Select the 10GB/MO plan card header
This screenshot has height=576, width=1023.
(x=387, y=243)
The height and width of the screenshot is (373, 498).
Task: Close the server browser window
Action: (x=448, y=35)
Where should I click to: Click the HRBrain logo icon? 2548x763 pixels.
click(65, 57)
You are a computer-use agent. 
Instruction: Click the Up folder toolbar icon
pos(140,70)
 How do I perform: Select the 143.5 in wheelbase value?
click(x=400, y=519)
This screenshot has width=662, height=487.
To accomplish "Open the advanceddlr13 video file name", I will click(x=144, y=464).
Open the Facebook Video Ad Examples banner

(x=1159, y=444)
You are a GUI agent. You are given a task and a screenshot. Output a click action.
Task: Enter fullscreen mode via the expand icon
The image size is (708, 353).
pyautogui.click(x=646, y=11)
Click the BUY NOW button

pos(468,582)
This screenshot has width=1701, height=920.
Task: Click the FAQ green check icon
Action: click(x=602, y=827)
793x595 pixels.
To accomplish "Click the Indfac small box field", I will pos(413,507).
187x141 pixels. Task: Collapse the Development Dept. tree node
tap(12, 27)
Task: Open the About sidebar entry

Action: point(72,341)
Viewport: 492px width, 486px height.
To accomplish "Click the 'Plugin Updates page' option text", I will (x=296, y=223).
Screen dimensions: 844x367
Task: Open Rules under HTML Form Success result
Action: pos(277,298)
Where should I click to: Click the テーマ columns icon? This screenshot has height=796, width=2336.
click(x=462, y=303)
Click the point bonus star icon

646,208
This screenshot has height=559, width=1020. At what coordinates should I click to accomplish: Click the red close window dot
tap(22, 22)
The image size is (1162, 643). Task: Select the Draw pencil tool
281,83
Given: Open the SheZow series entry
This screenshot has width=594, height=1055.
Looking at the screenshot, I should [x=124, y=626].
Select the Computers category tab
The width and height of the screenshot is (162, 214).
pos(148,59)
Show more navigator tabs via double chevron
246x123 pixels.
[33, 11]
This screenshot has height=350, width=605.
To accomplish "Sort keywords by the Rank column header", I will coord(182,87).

» **Instructions for the task**
Could you write out, exactly as they stand, only the lines above that begin at the line with "Open the Facebook Video Ad Examples banner" and stop after the line with "Given: Open the SheZow series entry"?

» **Answer to this task**
Open the Facebook Video Ad Examples banner

(x=1159, y=444)
You are a GUI agent. You are given a task and a screenshot. Output a click action.
Task: Enter fullscreen mode via the expand icon
The image size is (708, 353).
pyautogui.click(x=646, y=11)
Click the BUY NOW button

pos(468,582)
This screenshot has width=1701, height=920.
Task: Click the FAQ green check icon
Action: click(x=602, y=827)
793x595 pixels.
To accomplish "Click the Indfac small box field", I will pos(413,507).
187x141 pixels. Task: Collapse the Development Dept. tree node
tap(12, 27)
Task: Open the About sidebar entry

Action: point(72,341)
Viewport: 492px width, 486px height.
To accomplish "Click the 'Plugin Updates page' option text", I will (x=296, y=223).
Screen dimensions: 844x367
Task: Open Rules under HTML Form Success result
Action: pos(277,298)
Where should I click to: Click the テーマ columns icon? This screenshot has height=796, width=2336.
click(x=462, y=303)
Click the point bonus star icon

646,208
This screenshot has height=559, width=1020. At what coordinates should I click to accomplish: Click the red close window dot
tap(22, 22)
The image size is (1162, 643). Task: Select the Draw pencil tool
281,83
Given: Open the SheZow series entry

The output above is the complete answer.